Also, looking into the DCS-BIOS Mi-24P.lua, I see that the lines for the ARC-15 dials and the JADRO dials use different switch types. defineFixedStepTumb("PLT_JADRO_100K", 50, 3007, 436, 0.1, {0, 1}, {-0.1, 0.1}, {"0", "1", "2", "3", "4", "5", "6", "7", "8", "9"}, "Jadro-1I", "PILOT Jadro-1I Frequency 100KHz") defineMultipositionSwitch("PLT_ARC_FREQ_R_100", 47, 3007, 464, 18, 1/17, "ARC-15 PLT", "PILOT ARC-15 Right Frequency 100KHz") Maybe this has an impact on the sketch...?

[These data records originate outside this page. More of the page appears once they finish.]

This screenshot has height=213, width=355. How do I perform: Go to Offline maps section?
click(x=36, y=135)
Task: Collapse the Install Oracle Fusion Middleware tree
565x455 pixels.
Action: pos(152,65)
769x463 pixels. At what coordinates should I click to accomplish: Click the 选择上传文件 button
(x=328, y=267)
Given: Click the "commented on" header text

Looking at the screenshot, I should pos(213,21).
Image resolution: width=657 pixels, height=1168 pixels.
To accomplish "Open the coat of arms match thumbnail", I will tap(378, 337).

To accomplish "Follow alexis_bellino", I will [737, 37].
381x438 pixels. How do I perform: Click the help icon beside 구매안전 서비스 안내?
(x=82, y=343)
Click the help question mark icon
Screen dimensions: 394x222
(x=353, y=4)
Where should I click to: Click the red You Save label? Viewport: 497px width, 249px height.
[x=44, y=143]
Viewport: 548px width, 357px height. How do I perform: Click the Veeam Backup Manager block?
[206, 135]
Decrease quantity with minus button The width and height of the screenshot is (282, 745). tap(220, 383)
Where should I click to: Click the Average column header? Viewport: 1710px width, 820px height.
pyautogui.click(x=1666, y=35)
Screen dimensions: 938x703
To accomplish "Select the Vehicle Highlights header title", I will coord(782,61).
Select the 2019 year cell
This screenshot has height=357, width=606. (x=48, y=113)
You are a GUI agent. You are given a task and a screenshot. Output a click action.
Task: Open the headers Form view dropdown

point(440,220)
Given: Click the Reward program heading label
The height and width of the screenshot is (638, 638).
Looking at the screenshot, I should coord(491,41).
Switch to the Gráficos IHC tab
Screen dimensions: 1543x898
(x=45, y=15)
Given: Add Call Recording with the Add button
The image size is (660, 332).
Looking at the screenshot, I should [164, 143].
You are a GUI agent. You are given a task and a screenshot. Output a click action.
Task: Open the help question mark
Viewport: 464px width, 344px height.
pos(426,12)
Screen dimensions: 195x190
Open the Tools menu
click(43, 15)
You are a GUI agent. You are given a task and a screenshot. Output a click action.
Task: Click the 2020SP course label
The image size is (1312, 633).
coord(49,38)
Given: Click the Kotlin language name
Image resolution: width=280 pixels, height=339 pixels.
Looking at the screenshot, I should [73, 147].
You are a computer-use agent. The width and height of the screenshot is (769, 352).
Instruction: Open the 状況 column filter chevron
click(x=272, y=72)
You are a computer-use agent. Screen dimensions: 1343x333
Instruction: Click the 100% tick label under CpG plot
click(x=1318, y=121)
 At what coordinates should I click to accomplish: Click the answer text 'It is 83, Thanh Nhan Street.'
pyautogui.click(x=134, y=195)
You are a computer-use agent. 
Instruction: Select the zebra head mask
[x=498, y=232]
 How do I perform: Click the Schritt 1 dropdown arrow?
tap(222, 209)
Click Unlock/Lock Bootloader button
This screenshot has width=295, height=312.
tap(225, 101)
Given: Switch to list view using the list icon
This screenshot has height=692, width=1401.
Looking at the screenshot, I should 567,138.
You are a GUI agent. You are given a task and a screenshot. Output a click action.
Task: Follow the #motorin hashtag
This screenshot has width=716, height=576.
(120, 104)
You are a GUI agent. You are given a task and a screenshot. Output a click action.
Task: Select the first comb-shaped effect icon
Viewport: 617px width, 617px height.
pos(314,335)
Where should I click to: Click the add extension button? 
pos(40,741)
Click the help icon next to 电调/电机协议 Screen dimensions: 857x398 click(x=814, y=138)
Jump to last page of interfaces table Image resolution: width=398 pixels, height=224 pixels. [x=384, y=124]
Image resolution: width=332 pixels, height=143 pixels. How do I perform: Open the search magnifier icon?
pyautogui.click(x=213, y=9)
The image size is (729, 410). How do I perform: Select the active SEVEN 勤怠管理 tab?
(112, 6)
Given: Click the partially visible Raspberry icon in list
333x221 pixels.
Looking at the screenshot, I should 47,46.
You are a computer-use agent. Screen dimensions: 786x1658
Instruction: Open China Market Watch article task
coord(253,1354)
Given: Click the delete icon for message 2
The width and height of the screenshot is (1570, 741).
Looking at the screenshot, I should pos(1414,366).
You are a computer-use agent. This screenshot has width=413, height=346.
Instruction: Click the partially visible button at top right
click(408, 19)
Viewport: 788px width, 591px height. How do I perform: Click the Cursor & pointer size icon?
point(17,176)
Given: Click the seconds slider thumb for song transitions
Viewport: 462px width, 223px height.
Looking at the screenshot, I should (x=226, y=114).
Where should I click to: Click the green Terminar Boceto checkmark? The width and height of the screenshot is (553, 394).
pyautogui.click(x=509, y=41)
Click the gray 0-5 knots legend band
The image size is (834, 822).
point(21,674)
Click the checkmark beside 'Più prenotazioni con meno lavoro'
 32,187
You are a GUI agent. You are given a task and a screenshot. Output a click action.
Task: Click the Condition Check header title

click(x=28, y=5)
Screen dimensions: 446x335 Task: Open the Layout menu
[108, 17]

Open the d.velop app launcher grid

Hi No1sonuk, Thanks again for your kind help with this. Part number for the switch.... This is a piece of Soviet era tech, using a mixture of clockwork dials and cogs, in combination with some analogue switch mechanisms. There are 6 contacts and a common. These contacts are individual switches on/off, up/down, live/dead, (pick your definition!), depending on the brass contacts on the wheel turned by turning the dial. Think wind up clockwork music box...Those 7 brass springs (inside the red box) are used to output a 6 digit binary code. Hence my numbers like 00010110. These outputs have been read by multimeter for continuity by pin. Each switch set per dial uses the same codes thankfully, outputting a number 0-9. In the case of the 1MHz dial, there is an extra switch set (far right in pic) which has only 2 pins, and is mechanically driven by the clockwork to give a 0 or 10, to roll from 2 MHz up to 17MHz. So, in terms of port reading, I sort of expect it to work, as a very similar system is used in the (also authentic soviet) ARC-15 and R-863 channel selector. All mechanical clockwork with brass pins and analogue switches. I coulda stripped out all the stuff in the back and rigged up some rotary encoders, but I love all the original artistry and engineering in the back, plus it retains the feel and sound of the clicks etc. I ran a test sketch using the Arduino pins as simple inputs, not as port register, and I get correct outputs, eg (pseudo) {Increase 1MHz by 1, (pin) A0}. And as I say, in SOCAT the correct numbers are showing in the stream of data, but not going to DCS....

Thank you @No1sonuk! I am no Arduino code expert, and mostly get by with simple stuff. As I say, Hansolo helped me with this, and the method works perfectly for ARK-15 and R-863. I managed to get my head around the port register thing, and the whole soldering/wiring thing, (I am an artist/designer/fabricator by trade…) but getting coding logic and efficiency down proves challenging! I totally agree with your “Do one. Fix it” method. But I had started with a full sketch which I thought simply needed a few codes, numbers and messages changing…. WRONG! I will take a look at your suggestions today and tell you how it goes. Thank you!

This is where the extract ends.